MANILA (Arrahmah.com) – Presiden terpilih Filipina, Rodrigo Duterte, mengatakan pada Selasa (21/6/2016) bahwa baru-baru ini ia menanyakan kepada duta besar AS apakah Washington akan mendukung Filipina dalam kasus konfrontasi yang mungkin terjadi dengan Cina terkait sengkete Laut Cina Selatan.
Sebagaimana dilansir CTV News, Selasa (21/6), Duterte mengatakan dalam sebuah pidato di sebuah forum bisnis di kota Davao selatan bahwa Perjanjian Pertahanan Bersama tahun 1951 antara sekutu tidak secara otomatis mewajibkan Washington untuk segera membantu jika Filipina berkonfrontasi dengan Cina atas sengketa teritorial.
Duterte mengatakan bahwa ia bertanya kepada Duta Besar AS Philip Goldberg dalam pertemuan terakhir, “Apakah Anda bersama kami atau Anda tidak bersama kami?”, Goldberg menjawab, “Hanya jika Anda diserang.”
Di Washington, Departemen Luar Negeri AS mengatakan bahwa pihaknya tidak akan mengomentari rincian percakapan diplomatik atau kemungkinan AS membantu Filipina terkait sengketa di Laut Cina Selatan. Tapi pihaknya mengatakan bahwa aliansi AS-Filipina adalah “kuat” dan AS akan tetap dalam komitmen perjanjian tersebut.

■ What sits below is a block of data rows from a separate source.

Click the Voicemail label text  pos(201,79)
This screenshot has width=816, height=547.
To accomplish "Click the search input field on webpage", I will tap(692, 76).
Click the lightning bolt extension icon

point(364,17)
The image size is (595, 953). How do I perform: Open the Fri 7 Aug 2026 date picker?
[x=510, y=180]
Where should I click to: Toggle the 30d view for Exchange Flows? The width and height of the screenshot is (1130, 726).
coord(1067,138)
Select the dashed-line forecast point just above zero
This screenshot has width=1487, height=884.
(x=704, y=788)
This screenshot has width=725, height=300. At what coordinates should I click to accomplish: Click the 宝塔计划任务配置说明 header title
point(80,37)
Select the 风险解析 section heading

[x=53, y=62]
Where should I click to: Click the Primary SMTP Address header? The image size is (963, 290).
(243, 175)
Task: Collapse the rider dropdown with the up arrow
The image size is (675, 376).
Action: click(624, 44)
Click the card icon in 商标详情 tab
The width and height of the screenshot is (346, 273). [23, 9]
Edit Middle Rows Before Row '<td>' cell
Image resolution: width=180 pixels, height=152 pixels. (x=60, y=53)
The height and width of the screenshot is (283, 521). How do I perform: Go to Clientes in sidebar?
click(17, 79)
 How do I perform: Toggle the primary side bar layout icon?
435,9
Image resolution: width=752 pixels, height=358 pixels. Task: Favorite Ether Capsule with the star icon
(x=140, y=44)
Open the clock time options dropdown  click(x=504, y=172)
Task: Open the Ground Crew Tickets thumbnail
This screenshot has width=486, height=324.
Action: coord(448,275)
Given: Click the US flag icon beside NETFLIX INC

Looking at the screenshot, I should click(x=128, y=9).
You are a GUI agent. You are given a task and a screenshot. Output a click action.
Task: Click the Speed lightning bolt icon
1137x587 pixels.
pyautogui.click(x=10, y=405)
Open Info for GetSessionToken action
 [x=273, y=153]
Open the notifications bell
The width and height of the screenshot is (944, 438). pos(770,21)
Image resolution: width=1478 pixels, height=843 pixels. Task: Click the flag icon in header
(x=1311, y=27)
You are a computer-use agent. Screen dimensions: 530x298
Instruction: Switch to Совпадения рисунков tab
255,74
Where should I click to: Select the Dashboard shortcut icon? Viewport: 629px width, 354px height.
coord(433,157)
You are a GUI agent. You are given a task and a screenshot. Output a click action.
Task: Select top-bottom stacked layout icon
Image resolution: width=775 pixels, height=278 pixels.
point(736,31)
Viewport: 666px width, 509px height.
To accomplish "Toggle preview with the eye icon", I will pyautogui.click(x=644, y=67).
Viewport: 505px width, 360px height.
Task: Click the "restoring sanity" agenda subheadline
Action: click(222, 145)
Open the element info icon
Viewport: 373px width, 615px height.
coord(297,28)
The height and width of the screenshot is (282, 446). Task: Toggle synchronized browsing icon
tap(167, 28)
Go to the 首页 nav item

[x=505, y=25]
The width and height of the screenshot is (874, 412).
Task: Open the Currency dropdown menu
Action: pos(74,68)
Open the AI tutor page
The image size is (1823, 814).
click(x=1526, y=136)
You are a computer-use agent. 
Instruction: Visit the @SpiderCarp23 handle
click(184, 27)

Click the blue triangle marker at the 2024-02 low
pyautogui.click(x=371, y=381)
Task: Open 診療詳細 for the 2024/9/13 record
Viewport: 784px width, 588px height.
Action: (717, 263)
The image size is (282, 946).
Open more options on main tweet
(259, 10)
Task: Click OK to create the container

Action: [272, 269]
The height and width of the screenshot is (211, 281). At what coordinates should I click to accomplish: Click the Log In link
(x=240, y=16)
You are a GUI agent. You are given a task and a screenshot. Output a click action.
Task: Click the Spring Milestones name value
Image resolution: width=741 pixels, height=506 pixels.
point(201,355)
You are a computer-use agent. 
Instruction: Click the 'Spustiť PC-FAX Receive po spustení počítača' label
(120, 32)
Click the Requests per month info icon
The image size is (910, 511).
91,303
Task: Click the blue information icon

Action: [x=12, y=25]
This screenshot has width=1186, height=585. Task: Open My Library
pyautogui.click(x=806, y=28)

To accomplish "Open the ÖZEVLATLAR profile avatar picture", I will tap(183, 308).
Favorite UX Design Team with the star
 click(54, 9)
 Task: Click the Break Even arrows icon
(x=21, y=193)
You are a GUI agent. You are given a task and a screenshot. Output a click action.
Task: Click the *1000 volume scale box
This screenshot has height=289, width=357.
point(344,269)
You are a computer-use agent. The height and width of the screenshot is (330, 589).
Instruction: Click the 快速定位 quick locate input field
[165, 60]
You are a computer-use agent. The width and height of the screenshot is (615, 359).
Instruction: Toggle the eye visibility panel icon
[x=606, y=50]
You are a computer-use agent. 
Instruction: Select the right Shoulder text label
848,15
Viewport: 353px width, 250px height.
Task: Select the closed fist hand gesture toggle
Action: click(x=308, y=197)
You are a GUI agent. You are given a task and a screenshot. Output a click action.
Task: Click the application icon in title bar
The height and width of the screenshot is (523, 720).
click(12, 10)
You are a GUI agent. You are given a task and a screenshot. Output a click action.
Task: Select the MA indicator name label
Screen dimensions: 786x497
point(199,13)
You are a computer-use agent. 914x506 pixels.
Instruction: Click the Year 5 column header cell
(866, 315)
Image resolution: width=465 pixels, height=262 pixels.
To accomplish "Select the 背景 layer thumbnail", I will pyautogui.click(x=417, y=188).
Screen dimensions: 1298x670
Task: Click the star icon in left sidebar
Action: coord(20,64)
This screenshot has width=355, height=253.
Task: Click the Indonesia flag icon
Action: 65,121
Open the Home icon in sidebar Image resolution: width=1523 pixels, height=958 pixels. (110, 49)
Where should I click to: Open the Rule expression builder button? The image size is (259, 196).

“Presiden Obama telah menjelaskan bahwa kami akan tetap dalam komitmen kami untuk Filipina, seperti yang kami lakukan terhadap setiap perjanjian pertahanan bersama sekutu,” kata Anna Richey-Allen, juru bicara departemen Biro Urusan Asia Timur dan Pasifik.
“Pembelaan dan kehandalan kami sebagai sekutu telah terbangun selama puluhan tahun. Selain itu, kami tidak akan mengomentari berbagai hipotesis,” katanya.
Perjanjian itu mengatakan bahwa setiap negara akan “bertindak untuk mengatasi bahaya umum” jika diserang. Sebelumnya, para pejabat Filipina telah menanyakan apakah AS akan membantu jika Filipina masuk ke konfrontasi dengan China atas wilayah yang disengketakan di Laut Cina Selatan.
Goldberg belum berkomentar secara terbuka tentang pertemuannya dengan Duterte.
Perselisihan yang telah lama bergejolak yang melibatkan Cina, Filipina, Vietnam, Malaysia, Taiwan dan Brunei telah meningkat setelah Beijing mengubah tujuh terumbu karang yang disengketakan itu menjadi pulau-pulau, termasuk tiga pulau untuk landasan pacu pesawat, di Laut Cina Selatan.
Cina telah melaksanakan program masif di kawasan Laut China Selatan dalam dua tahun terakhir dengan melakukan reklamasi lahan, menimbun pasir di atas terumbu karang dan menambahkan landasan pacu untuk pesawat serta fasilitas militer lainnya.
Beberapa negara khawatir Cina dapat menggunakan pulau-pulau itu secara militer untuk memperkuat klaimnya dan mengintimidasi rivalnya.
Di bawah pemerintaha Benigno Aquino III, Filipina menantang keabsahan klaim Cina di bawah Konvensi PBB tentang Hukum Laut tahun 1982 dan membawa kasusnya ke pengadilan arbitrase internasional yang sebentar lagi akan diputuskan.
Langkah pemerintahan Aquino itu telah menegangkan hubungan Filipina dengan Beijing.
Duterte mengatakan bahwa ia akan menunggu putusan pengadilan sebelum memutuskan tindakan yang akan diambil selanjutnya. Tetapi ia mengatakan bahwa ia tidak akan berkonfrontasi secara militer dengan Cina dan berisiko kehilangan tentara Filipina.
“Mengapa saya akan berperang?” Dia bertanya. “Saya tidak akan menyia-nyiakan nyawa orang-orang.”
Duterte mengatakan beberapa manfaat dari memelihara hubungan persahabatan dengan Beijing, termasuk tawaran Cina dalam pembiayaan proyek kereta api di Filipina.